This formulation addresses the limitations of the prior approach. It ensures that all quantities are biologically relevant by imposing nonnegativity constraints on corresponding variables. It allows $m_i$ to take on arbitrary nonnegative values, not a small set of discretized values. It involves solving a single optimization problem instead of ${\displaystyle \frac{1}{h^2}}$ separate optimization problems. It uses KKT conditions to ensure that the values of $u_i$ that maximize $G_i$ are found regardless of whether they are interior or boundary solutions. And the approach guarantees finding a global optimum since that is guaranteed by Gurobi’s nonconvex MIQCP solver.

5. Experiments

We ran experiments with both approaches on a problem instance using the same parameter values as the prior approach [2], which are provided in

Table 2. Parameter values used in experiments.

Parameter	Value
$r_{\max }$	0.45
$g_1$	0.5
$g_2$	0.5
$a_0$	1
$a_1$	0.15
$a_2$	0.9
$a_3$	0.9
K	10,000
d	0.01
$k_1$	5
$k_2$	5
$b_1$	10
$b_2$	10
$Q^{\max }$	1
$w_1$	0.5
$w_2$	0.2
$r_1$	0.4
$r_2$	0.4
c	0.5

. All experiments were done on a single core of a laptop using Windows 11. Experiments with the prior approach used Matlab version 24.1.0.2689473 (R2024a) Update 6 [3], and experiments with the new approach were done using Gurobi version 11.03 [4] with Java version 14.0.2. For the optimizations in the prior approach, Matlab’s function fminsearchbnd was called using parameters TolX = $1\times {10}^{-12}$, MaxFunEvals = $1000.$ The results are shown in

Table 3. Experimental results for both approaches.
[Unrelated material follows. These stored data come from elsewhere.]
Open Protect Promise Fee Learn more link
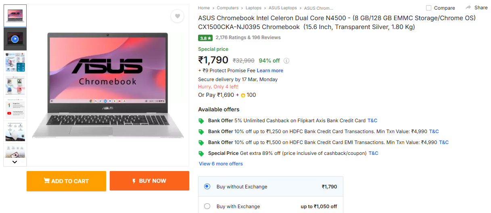This screenshot has width=491, height=213. pyautogui.click(x=270, y=71)
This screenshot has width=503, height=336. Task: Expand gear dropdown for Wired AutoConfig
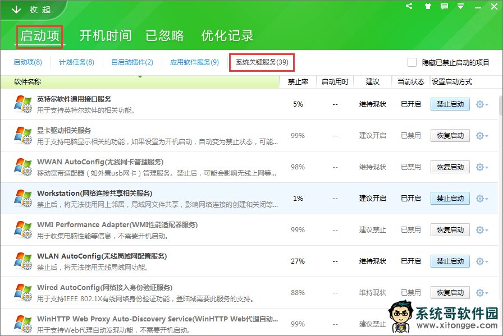click(x=482, y=293)
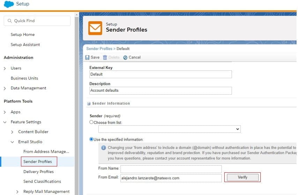Click the Description text field
298x195 pixels.
161,91

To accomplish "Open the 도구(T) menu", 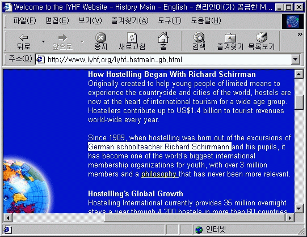I will click(170, 21).
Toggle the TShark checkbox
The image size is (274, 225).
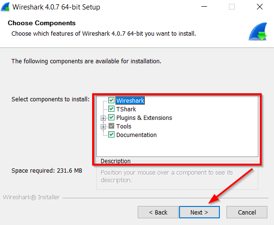[111, 109]
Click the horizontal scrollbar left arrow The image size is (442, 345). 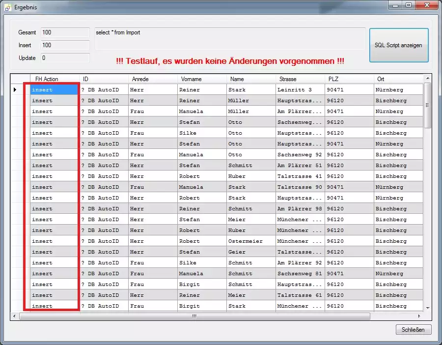tap(14, 316)
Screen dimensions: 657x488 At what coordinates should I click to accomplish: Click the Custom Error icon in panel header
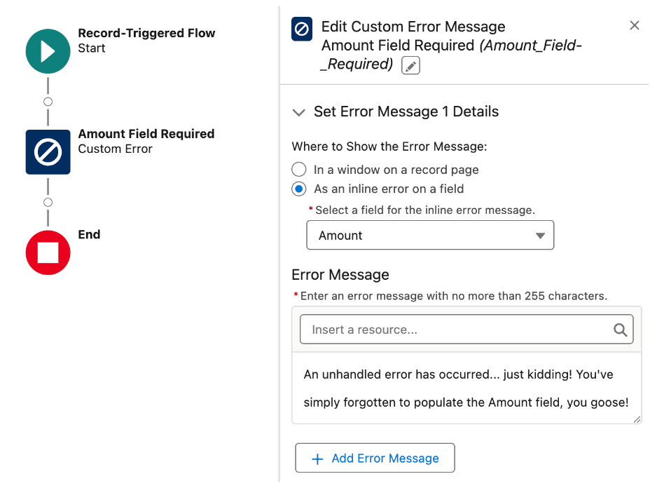point(302,29)
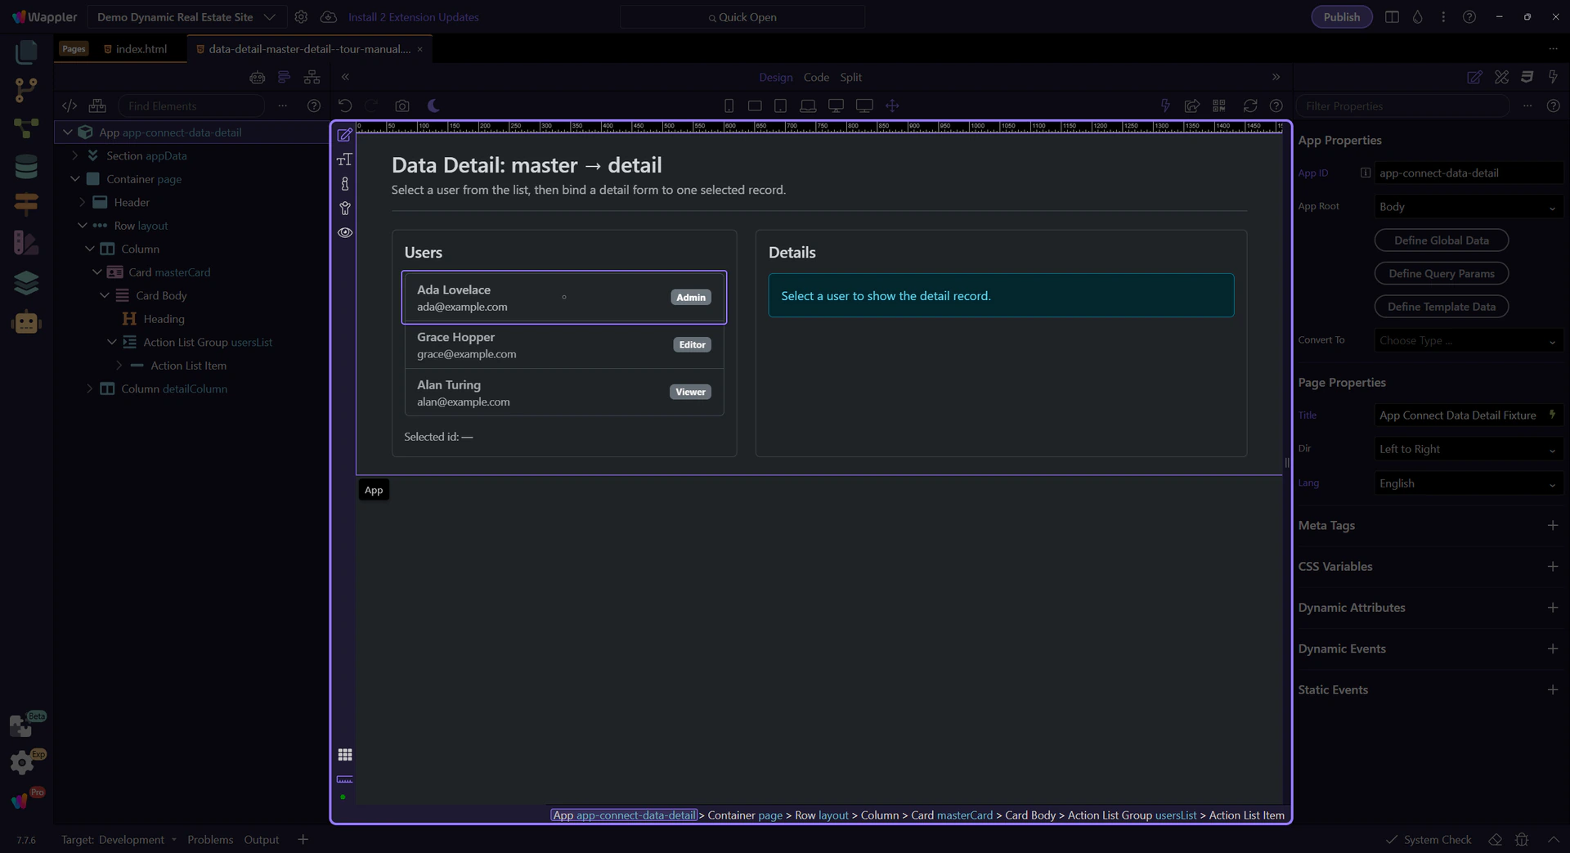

	Prior Approach	New Approach
$m_1^{*}$	0.4	0.40837
$m_2^{*}$	0.5	0.46579
$u_1^{*}$	0.19015	0.21361
$u_2^{*}$	0.3123	0.28554
$x_0^{*}$	5634.3774	5749.8474
$x_1^{*}$	−360.2658	1.3366
$x_2^{*}$	1316.2683	950.5000
$Q^{*}$	0.59936	0.59780
Running time (seconds)	282.69	1.65

. We can see that the prior approach found a solution with a negative value for $x_1^{*},$ which is not biologically sensible. The prior approach took nearly five minutes while our new approach took less than two seconds.

6. Conclusions

We presented a new approach for computing Stackelberg equilibrium strategies in a Stackelberg evolutionary game dynamic model of cancer evolution previously studied. Our approach is based on solving a new quadratic program formulation. We noted several limitations of the approach used by prior work which are addressed by our approach. When we compared the approaches on a sample instance our approach ran significantly faster and the prior approach output a solution that is not biologically relevant. As more complex game-theoretic and optimization models are being formulated for problems in biology and cancer treatment in particular, it is important to develop efficient algorithms for accurately solving them. While we focused on one instantiation presented in prior work, our approach is applicable more generally to computing optimal strategies in Stackelberg evolutionary games.